Konstruksi Berbasis Kebutuhan Lapangan
Kepala Bidang Preservasi Jalan dan Jembatan DPUPR Berau, Junaidi, merinci bahwa perbaikan dilakukan dengan strategi teknis yang matang. Untuk ruas jalan dengan beban kendaraan tinggi, pihaknya menggunakan rigid pavement atau perkerasan beton yang dikenal lebih tangguh.
”Dari total penanganan, konstruksi beton mencapai 33.171 meter, aspal 26.599 meter, sementara sisanya berupa timbunan pilihan dan biasa sepanjang 87.038 meter,” ungkap Junaidi pada Senin (2/2/2026).
Tak hanya badan jalan, DPUPR juga memperkuat ketahanan infrastruktur dengan membangun 24.177 meter bangunan penunjang, mulai dari drainase, dinding penahan tanah, hingga box culvert untuk mengantisipasi genangan air dan tanah labil.
Wisata Jadi Panglima, Anggaran Diefisienkan
Di tempat terpisah, Bupati Berau Sri Juniarsih Mas menegaskan bahwa pembangunan akses menuju kawasan wisata tetap menjadi prioritas utama, kendati pemerintah sedang melakukan efisiensi anggaran di berbagai sektor.
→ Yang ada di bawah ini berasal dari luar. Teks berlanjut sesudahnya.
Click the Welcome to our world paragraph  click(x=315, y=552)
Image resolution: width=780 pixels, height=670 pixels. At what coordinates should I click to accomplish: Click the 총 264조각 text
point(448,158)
Menurut Bupati, infrastruktur yang mumpuni adalah “karpet merah” bagi para wisatawan. Ia percaya bahwa kemudahan akses darat, yang dikombinasikan dengan pembukaan rute udara langsung ke Pulau Maratua, akan melambungkan daya tarik Berau di kancah global.
”Walaupun ada efisiensi, kita tetap cari solusi. Akses ke destinasi wisata tidak boleh dikesampingkan karena itu sektor unggulan kita. Kami bersyukur akses ke Maratua kini semakin mudah,” kata Sri Juniarsih.
Membuka Keterpencilan
Selain wisata, fokus perbaikan ini juga menyasar daerah-daerah terpencil guna memastikan pemerataan ekonomi. Bupati berharap dengan mulusnya jalan-jalan di pelosok, distribusi komoditas lokal semakin lancar dan biaya logistik masyarakat dapat ditekan.
“Pembangunan ini harus dirasakan langsung dampaknya oleh warga. Jalan raya adalah ruang hidup, dan kami pastikan setiap jengkal perbaikan ini bertujuan untuk kesejahteraan masyarakat Berau,” pungkasnya.